Dutch artist Jip de Beer is using 3D printing to create 3D printed visual models of web pages. His project, titled Web Spaces, consists of metal-plated 3D printed models that represent the hierarchy of 10 popular website home pages, including those of Google and Facebook.

What does the structure of a web page look like? Not the friendly home page aesthetic chosen by a team of designers, but the data-filled underbelly of a page, the “hierarchy” of its many elements and how they connect—is it round? square? triangular?

Jip de Beer, a visual artist based in Grongingen in the Netherlands, has a unique take on this question.

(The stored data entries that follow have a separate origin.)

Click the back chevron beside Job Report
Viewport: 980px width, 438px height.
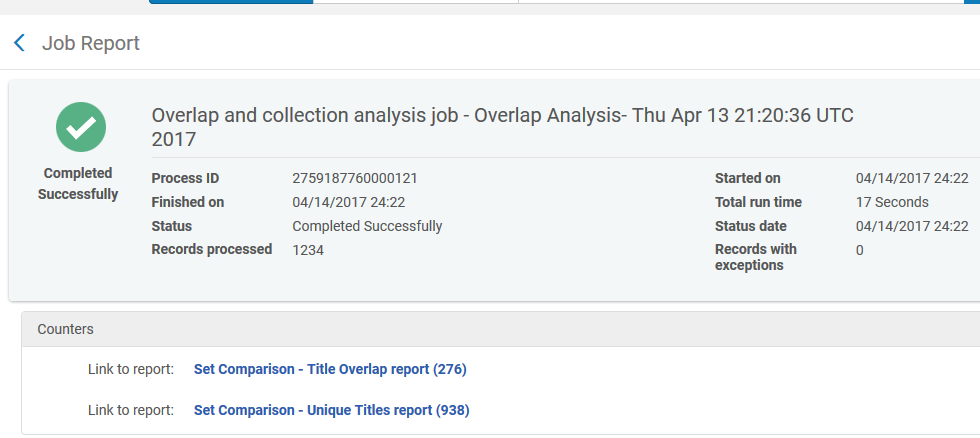coord(19,43)
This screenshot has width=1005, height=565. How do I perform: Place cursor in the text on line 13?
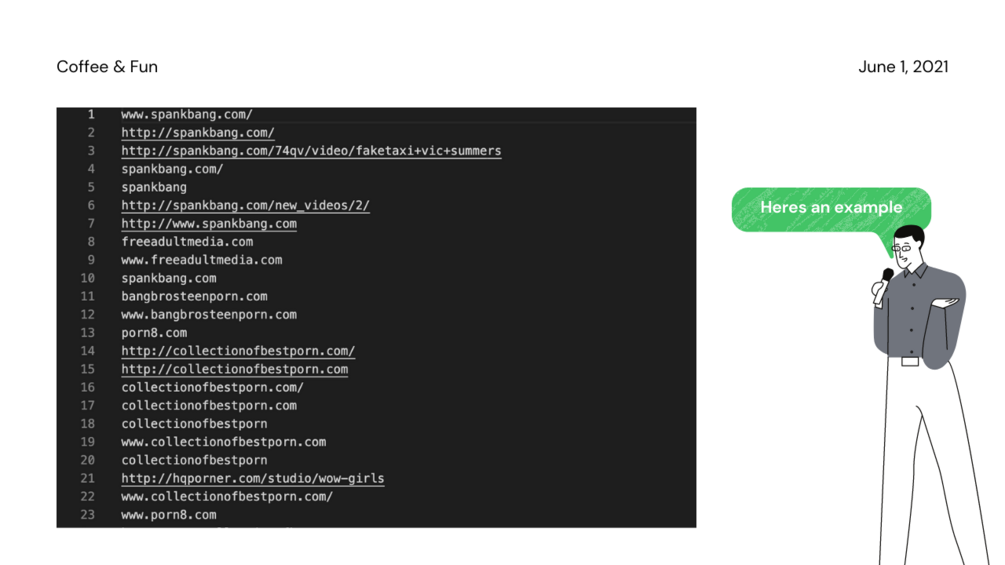point(153,333)
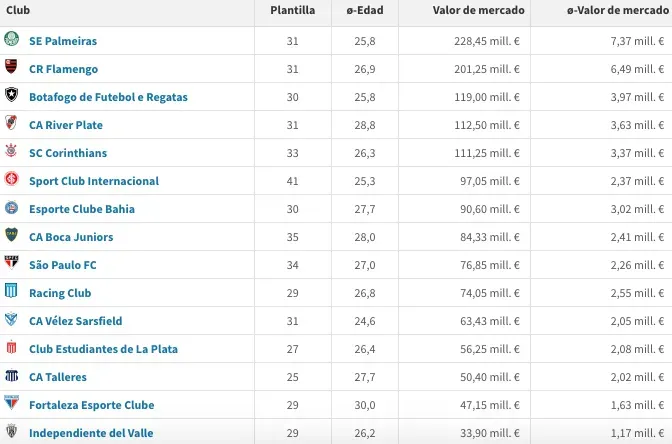
Task: Click the Botafogo club crest icon
Action: point(11,97)
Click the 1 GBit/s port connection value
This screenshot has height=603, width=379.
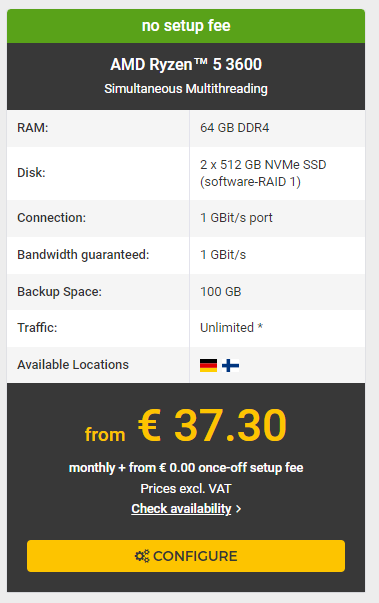[x=236, y=218]
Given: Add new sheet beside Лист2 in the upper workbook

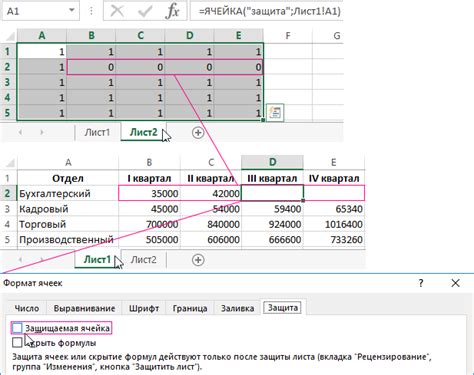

The artist, who has a keen interest in web page hierarchies, has created a series of 3D printed models that purportedly represent the structures of the 10 most valuable website home pages, including those of Google, Facebook, and Wikipedia.

They might not look particularly familiar, but de Beer’s models are automatically generated from data sourced from these websites.

“Web Spaces is an ongoing investigation into the structure of web pages,” de Beer says. “How can three dimensional beings, like you and me, explore the virtual landscape of web pages? By rendering the building blocks of a web page in three dimensions, the architecture beneath its surface is revealed.”

It’s not entirely clear what the shapes of each 3D printed model represent, and de Beer isn’t particularly keen to spell it out it either, but the 3D printed structures, the more “valuable” of which have been plated with gold or other precious metals, certainly look cool.

De Beer says he created his Web Spaces series with a “custom-built program, trying out different parameters.” Some 3D printed models, however, had to be modified slightly to “maintain the integrity of the overall structure.”

This modification involved thickening parts that would otherwise have broken during or after 3D printing, or inserting a support pillar underneath overhanging elements. “The end result was a physical object inspired by the architecture of a web page,” de Beer explains.

Interested in getting your hands on a 3D printed representation of a website home page? The Top 10 Web Spaces models are available for sale on Jip’s Shapeways shop.

Though their subject matters differ slightly, de Beer’s project reminded me of Majestic’s attempt to 3D print the internet in space. As part of a joint project with Made In Space, British search engine company Majestic created a 3D model that purportedly represents the internet, based on data for individual web pages such as website backlinks, trust flow, and citation flow.

The work of both Majestic and de Beer leans toward the more abstract side of 3D printing, though the end results in both cases are certainly visually impressive.